* _Instructions to follow_
In the text on reloading ammunition at the range, which tool does the writer use to seat primers?

* _Extract to read_
>> START

By far the best system is to do your reloading right at the range. This isn’t nearly as difficult as it sounds. You’ll need a press for bullet seating, a powder scale for weighing charges and some means of seating primers. A powder measure is a handy extra, but not a must. A nifty tool for this work is the Huntington Compact Press, a strong, powerful and very portable hand press on which you can set both primers and bullets. Then, should you run out of prepared cases, you can see easily full-length resize with the Huntington tool. However, lacking this handy-dandy piece of equipment, it’s no big chore to use your press at the range. Simply secure it to the shooting bench using a couple of hefty C-clamps. Of course, no matter what press you use, you’ll have to set up your scale on the bench to weight charges. A word of warning: you can work on the scale at the range only on calm days; any breeze whatsoever will work on the scale pan, and you’ll never get the beam to settle down and give you a correct reading.
I prefer to prime my cases separate of the press, so I use the Lee Auto-Prime tool at the range. This is a hand-operated tool that allows me to seat each primer with thumb pressure. I can feel the primer in, and I know exactly when it bottoms, thus avoiding crushed primers or a high primer condition, both of which can occur when you use the priming fixture on your press.
Your first load should be the starting load shown in your reloading manual, not the middle or maximum load shown. Many shooters think they can start at the top and work up, their reasoning being that all of the manuals are conservative because of liability. Bull! Those loads are developed by expert ballisticians with equipment designed to monitor pressure. They know their business, and you’ll do well to pay attention. Sure, you may be able to safely exceed the published maximum in your particular rifle. But then, too, you may encounter high pressure long before you near the published maximum. Variations in chamber and bore dimensions, temperature, humidity, case capacity, powder burning rate and other variables combine to change chamber pressure and load performance from rifle to rifle or load to load. It’s these variables that account for the differences in loading data between one manual and another and they’re the reason that you should always start low and work up carefully.

>> END

* _Records_
>> START

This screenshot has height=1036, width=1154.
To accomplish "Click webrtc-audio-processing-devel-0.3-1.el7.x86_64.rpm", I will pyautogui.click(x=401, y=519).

>> END
>> START

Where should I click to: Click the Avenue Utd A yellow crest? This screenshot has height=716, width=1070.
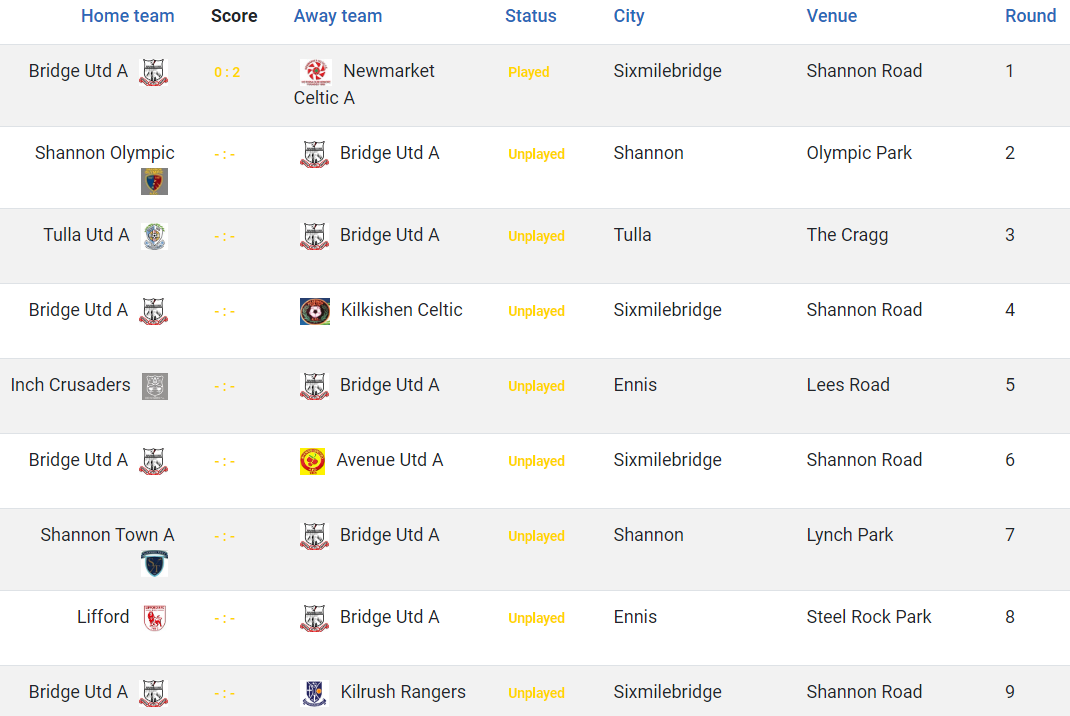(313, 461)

>> END
>> START

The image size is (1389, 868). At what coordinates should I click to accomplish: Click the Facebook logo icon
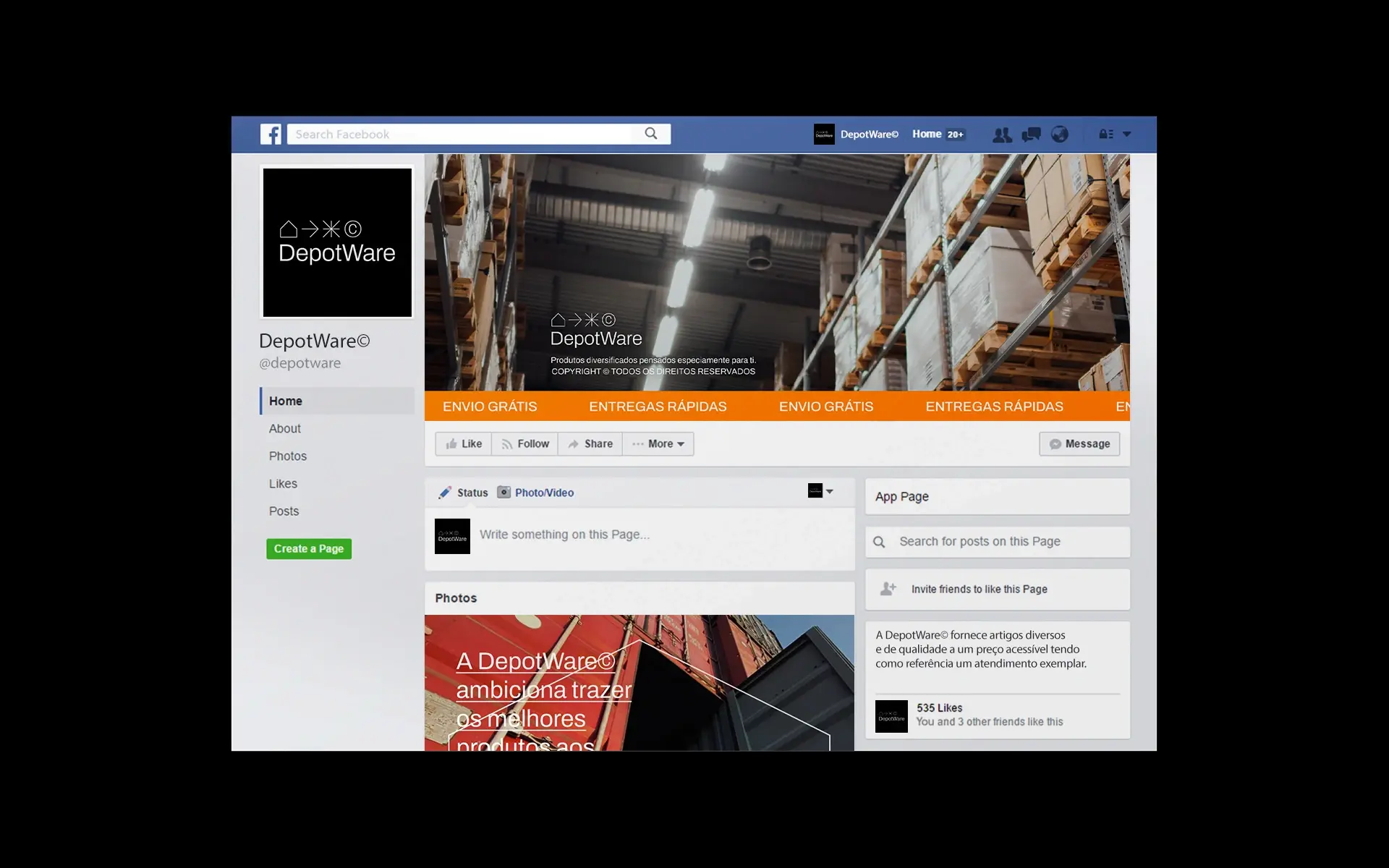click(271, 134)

>> END

* _Response below_
The Lee Auto-Prime tool.